▶ [Work item] Print, exactly as they stand, the lines below from the one that has "Toggle Rebuild at WO Generation checkbox" to the one that has "Given: Open the cut pattern (切削模式) dropdown", inclusive, leaving out the pictures.

Collected data entries:
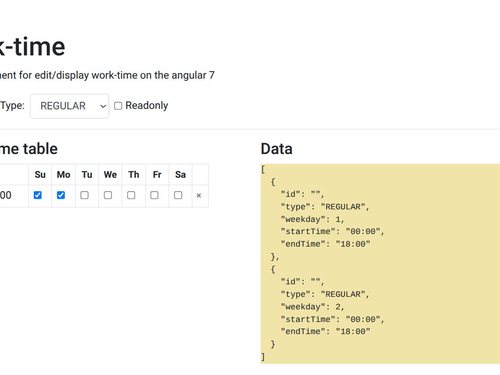This screenshot has height=375, width=500.
Task: Click the Fr column header
Action: coord(157,175)
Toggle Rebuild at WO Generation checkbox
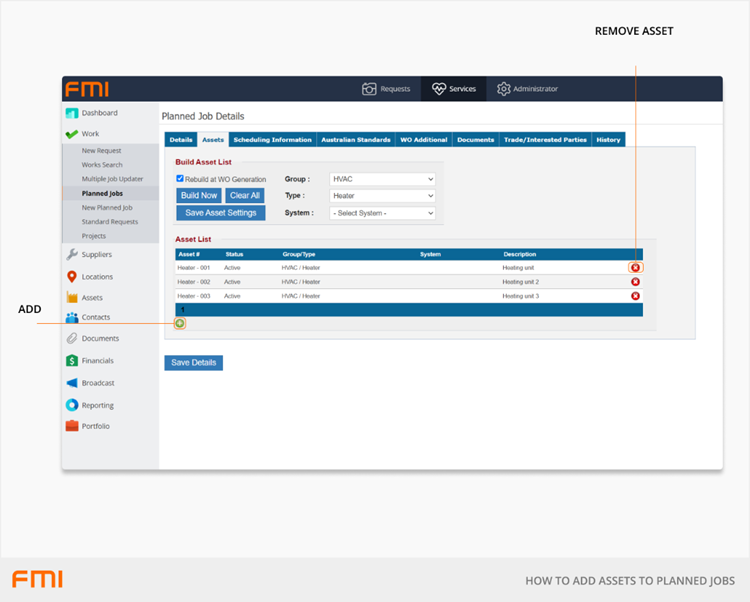Screen dimensions: 750x602 click(180, 179)
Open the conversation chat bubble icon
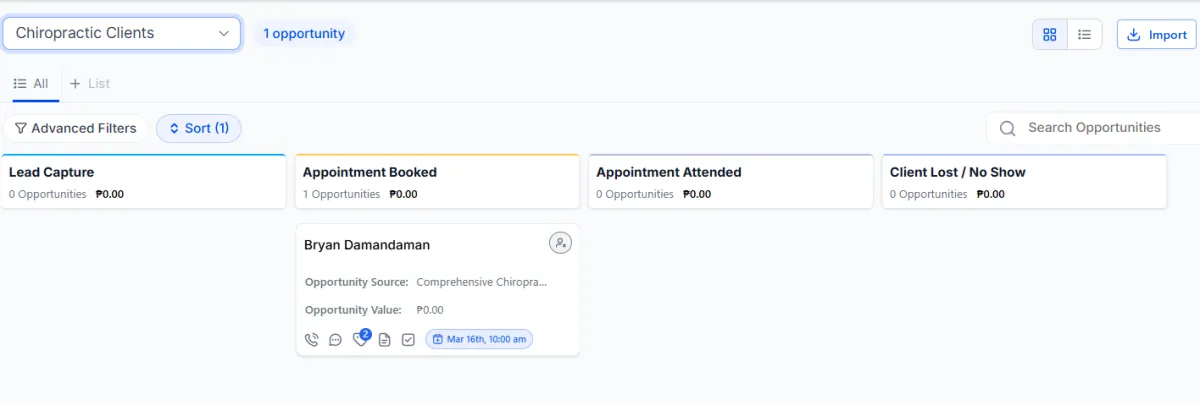Viewport: 1200px width, 405px height. click(x=335, y=340)
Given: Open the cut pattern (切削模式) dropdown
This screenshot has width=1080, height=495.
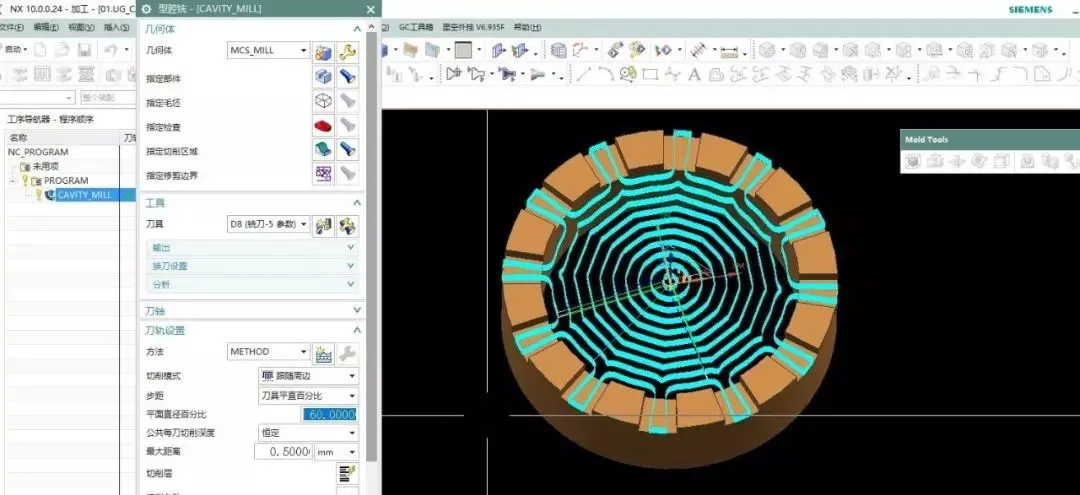Looking at the screenshot, I should point(308,376).
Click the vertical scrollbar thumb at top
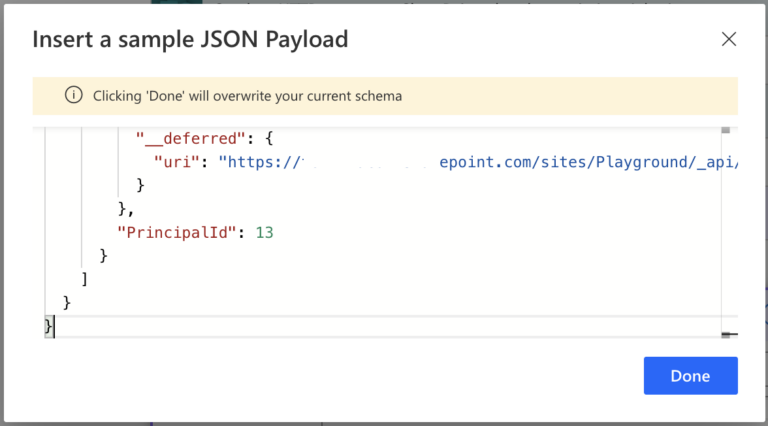 [x=726, y=130]
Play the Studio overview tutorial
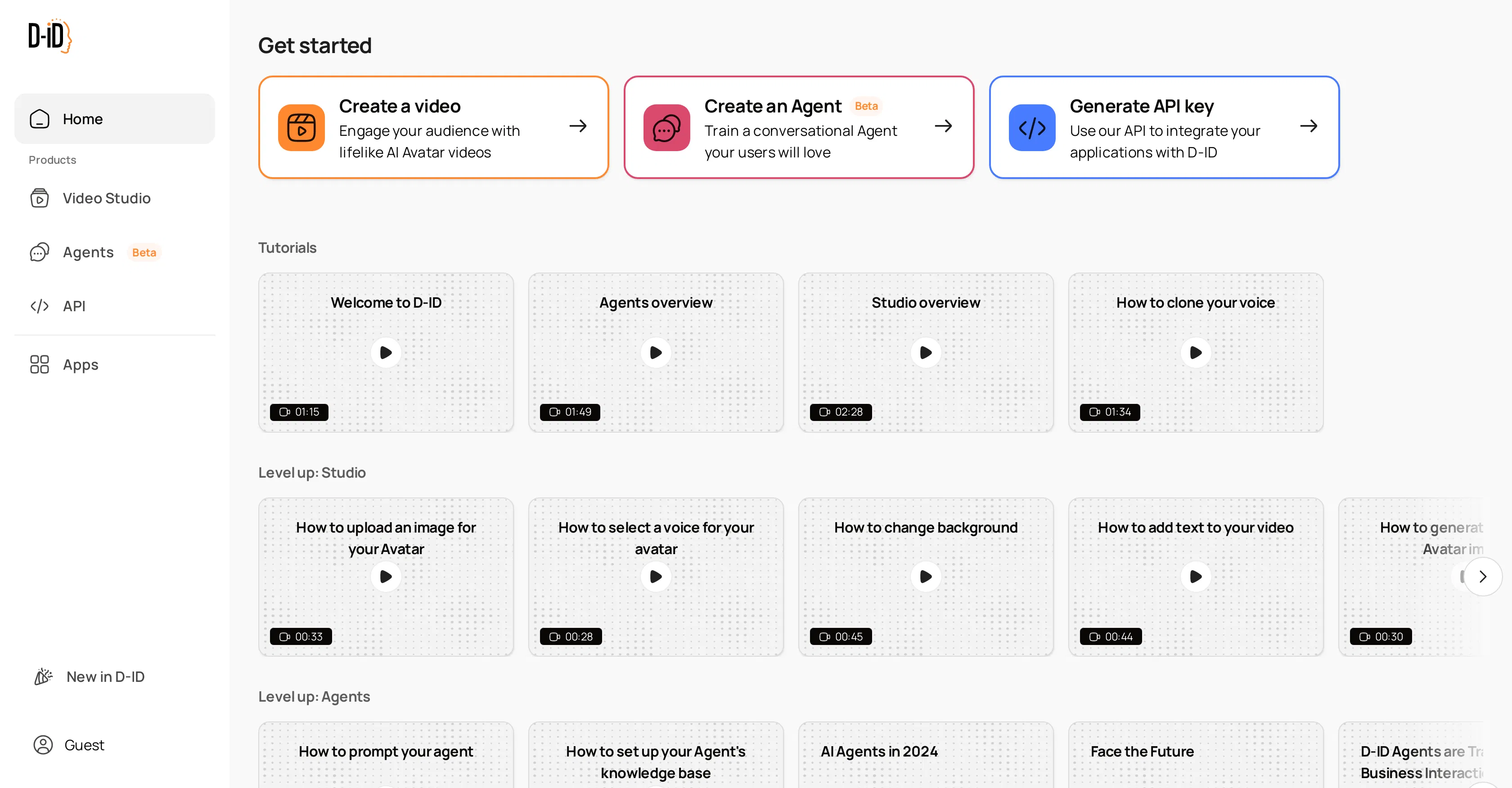Viewport: 1512px width, 788px height. point(926,353)
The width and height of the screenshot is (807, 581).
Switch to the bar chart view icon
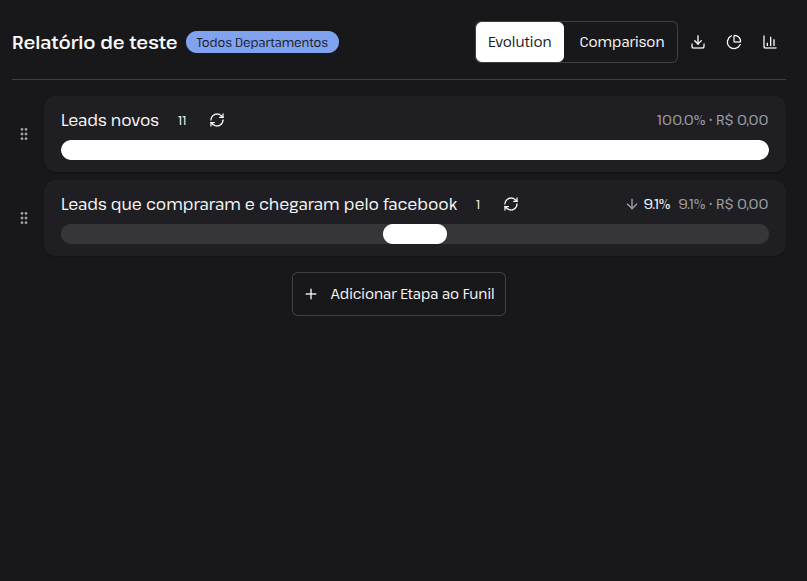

▶ [Answer to this exercise]
Toggle Rebuild at WO Generation checkbox
Screen dimensions: 750x602 click(180, 179)
Open the conversation chat bubble icon
Viewport: 1200px width, 405px height. click(x=335, y=340)
Given: Open the cut pattern (切削模式) dropdown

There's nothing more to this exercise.